Arsin bahkan dijuluki "mandor pagar laut." Dalam penyelidikan, ia disebut menjadi salah satu otak di balik pemagaran laut. Pada tanggal 31 Januari 2025, Kementerian Kelautan dan Perikanan (KKP) telah memeriksa sedikitnya 13 saksi, termasuk dua perwakilan Jaringan Rakyat Pantura (JRP) yang mengaku membangun pagar secara swadaya.

Namun, klaim "swadaya" itu menuai kritik. Anggota DPR dari Fraksi PKS, Mulyanto, menyebut biaya pembangunan pagar laut sepanjang itu bisa mencapai Rp15 miliar, mustahil dibiayai oleh nelayan biasa. 

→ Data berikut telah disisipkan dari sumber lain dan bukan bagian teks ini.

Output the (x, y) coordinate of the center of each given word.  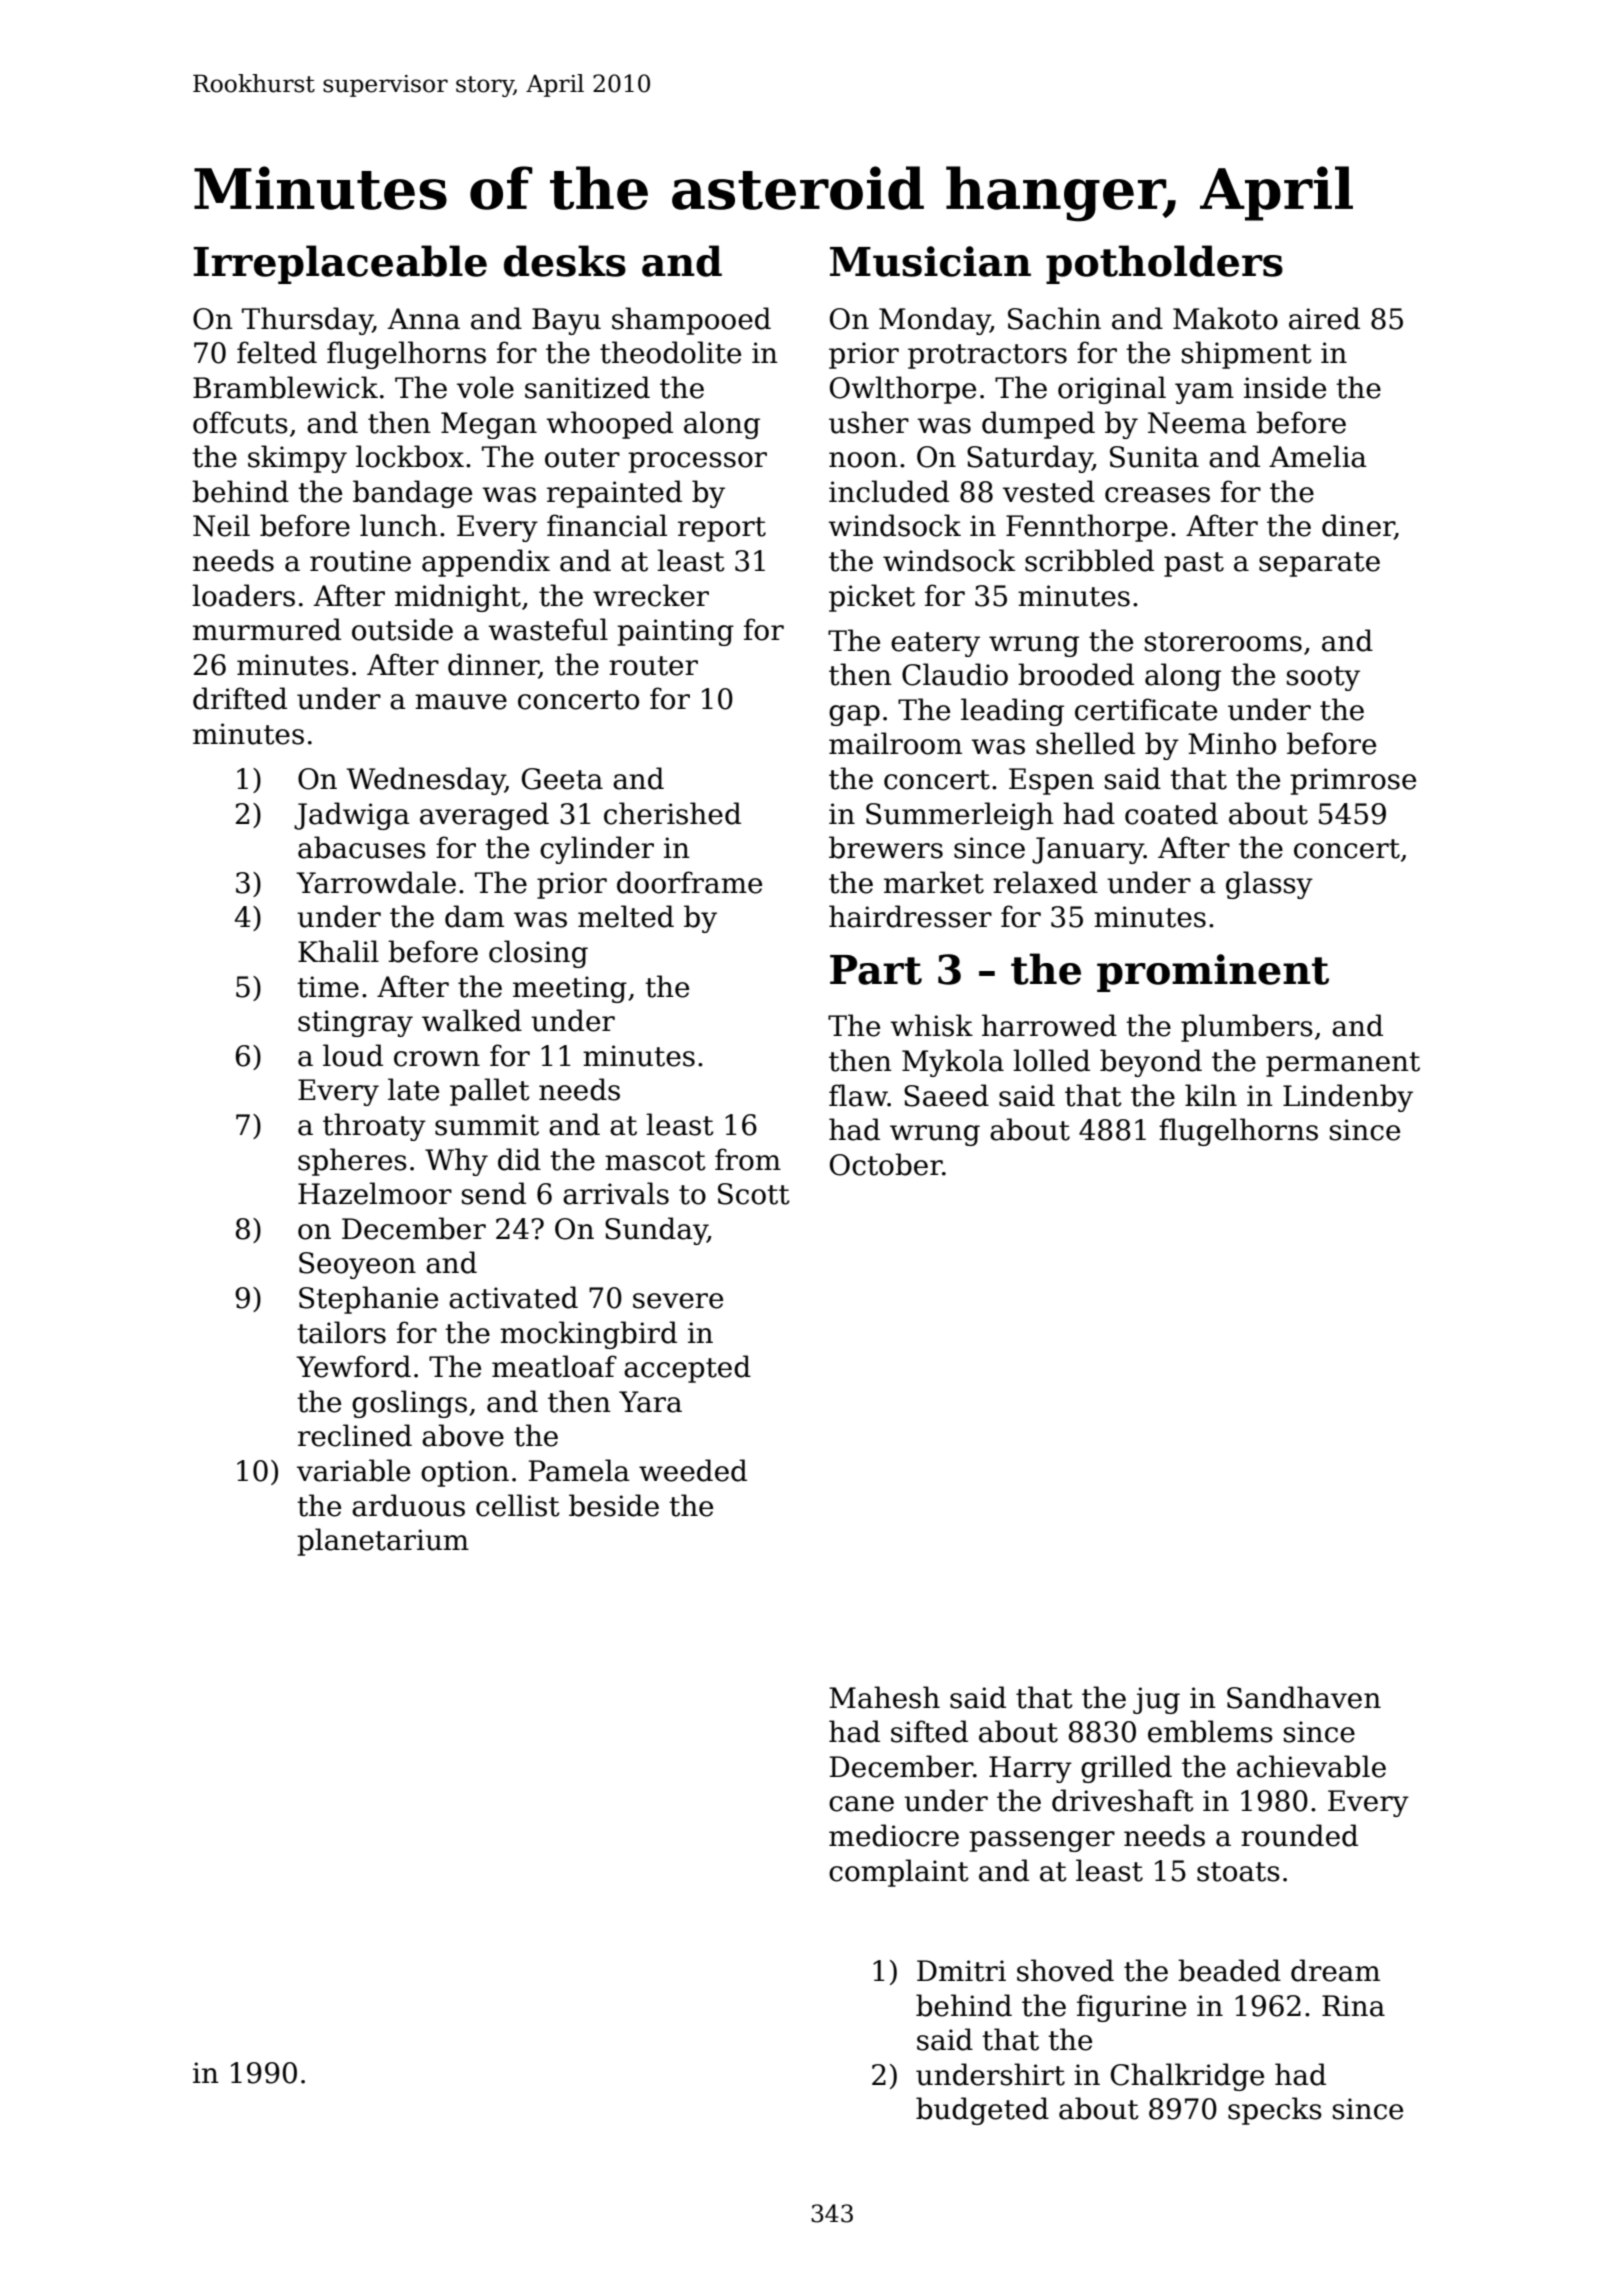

Sanksi Miliaran dan Akhir Investigasi

Puncaknya, KKP menjatuhkan sanksi denda sebesar Rp48 miliar kepada dua pelaku utama, termasuk Kades Arsin. Menteri Trenggono menyatakan, proses investigasi kini dihentikan karena telah ada pihak yang bertanggung jawab. 

Menurut Trenggono dua pelaku sudah terbukti nyata melakukan pemagaran sehingga investigasi dihentikan, jelas Trenggono dalam rapat kerja dengan Komisi IV DPR pada tanggal 27 Februari 2025.

“Pada akhirnya melalui penyelidikan maka ditemukan dua pelaku yang jelas yang telah terbukti secara nyata melakukan pemagaran dan yang bersangkutan telah mendapatkan sanksi administratif,” ujar Trenggono, di kompleks parlemen senayan.

Namun hingga kini masyarakat nelayan masih menunggu pemulihan. Masyarakat telah kehilangan waktu, biaya, bahkan pendapatan akibat proyek pagar yang kini dianggap ilegal. Sebagian pihak juga menuntut transparansi dana, audit penggunaan material, dan evaluasi pengawasan zonasi laut ke depan.

Kasus pagar laut ini menjadi cermin penting bahwa konflik ruang laut bukan lagi sekadar soal batas administratif, tapi menyangkut hidup orang banyak. Negara harus hadir tidak hanya sebagai penghukum, tetapi juga sebagai pelindung ruang hidup rakyatnya.